Guardian Media observed a steady flow of people showing up at the mass vaccination site for their first shots. There was also a long line of people getting their second doses. It included children, ages 12-18, who are seeking to get back into classrooms, as schools reopen physically on October 4 for vaccinated students.

Siblings Syd and Ty Manswell, ages 15 and 16 respectively, took the Pfizer-BioNTech vaccine. It is the only vaccine currently approved for secondary school-age children by the Ministry of Health.

The Manswells said they both want to finish secondary school education by attending physical classes. They are also looking forward to seeing their school friends.

“Being social, but at a distance,” Syd said.

Their parents also took the vaccine.

Brandon Nancoo travelled from Barrackpore to San Fernando to get his shot of the Pfizer vaccine. Nancoo said it was time to get his protection against COVID-19, adding that his family kept pushing him to get it.

With the reopening of gyms, cinemas, casinos, bars and dining at eateries permitted under the TT Safe Zones, he said it would help him get a job and gain access to restaurants.

“I think it was a good thing, but I am not really sure if it would affect my lifestyle and how I was handling COVID. But I think it is good for the economy and other people. I think it would be useful for a lot of people to have jobs. People will get to work, and I guess it is a move in the right direction,” Nancoo said.

“That is why I came to do it so we could, kind of, move forward together. I think that was the only thing that would hold back everything from finally becoming open. If this is like the only way, well, that is, basically why I am here.”

Shamala Jaglal also got her first dose of the Pfizer vaccine, saying it was for health reasons. Asked if the incoming TT Safe Zones influenced her decision, Jaglal said it motivated her to get vaccinated.

“You know if you do not take it, you would not be allowed to go certain places, and I believe eventually, we will have to take it,” Jaglal said.

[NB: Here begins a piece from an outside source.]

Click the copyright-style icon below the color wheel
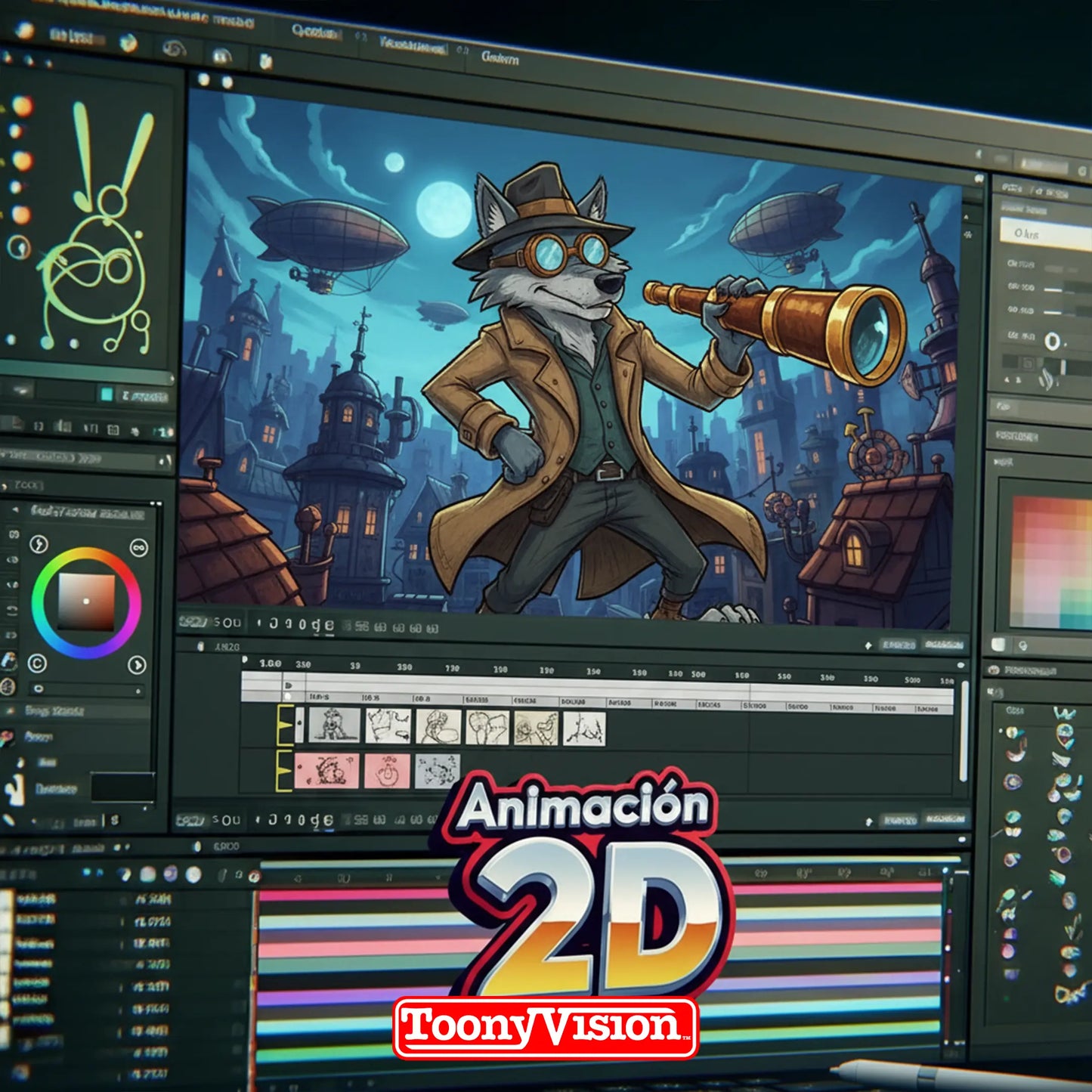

But the implementation of safe zones did not sway her son Marcus towards vaccination.

“None whatsoever, I came just to protect myself, in case I should contract the coronavirus,” Marcus said.

He said he took the vaccine because the virus is spreading, noting the local spread of the COVID-19 Delta variant. In his case, he wants to have protection against disease.

Meanwhile, hundreds turned up to be vaccinated yesterday at the Queen’s Park Savannah and Hasley Crawford Stadium in Port-of-Spain.

Much like at SAPA in the south, there were long lines of people.

Officials at the Queen’s Park Savannah said people were waiting to be vaccinated before their doors even opened yesterday morning.

Those waiting for the jab told Guardian Media the growing number of Delta variant cases locally had pushed them to seek protection against the virus.

But with the long lines came complaints, as those using the drive-thru mass vaccination site at the Hasley Crawford Stadium were frustrated by the wait as lines snaked around the stadium.

“This is my second dose but the three hours waiting is terrible and it is supposed to be a drive-thru and there are persons walking in, so it is defeating the purpose of you really being here and my son and I waited and he missed school due to the long wait,” one woman stated.

Pensioner Anthony Brown said he was hesitant to take the vaccine. However, he said he contacted his daughter in the United States and she had made him aware of how serious the virus is.

He added that with the Delta variant now circulating in Trinidad, he is ensuring that he is protected.

Another pensioner, Don Lagnanan, said he took his son for his first shot. He explained that he also wanted to ensure he and his family will remain in as good health as possible during this time.